» Exercise task
Present the material that follows as a numbered list, leaving out any blank lines.

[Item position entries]
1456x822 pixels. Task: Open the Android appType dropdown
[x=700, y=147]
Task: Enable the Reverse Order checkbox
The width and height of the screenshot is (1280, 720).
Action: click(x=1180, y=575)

» The reply
1. 1456x822 pixels. Task: Open the Android appType dropdown
2. [x=700, y=147]
3. Task: Enable the Reverse Order checkbox
4. The width and height of the screenshot is (1280, 720).
5. Action: click(x=1180, y=575)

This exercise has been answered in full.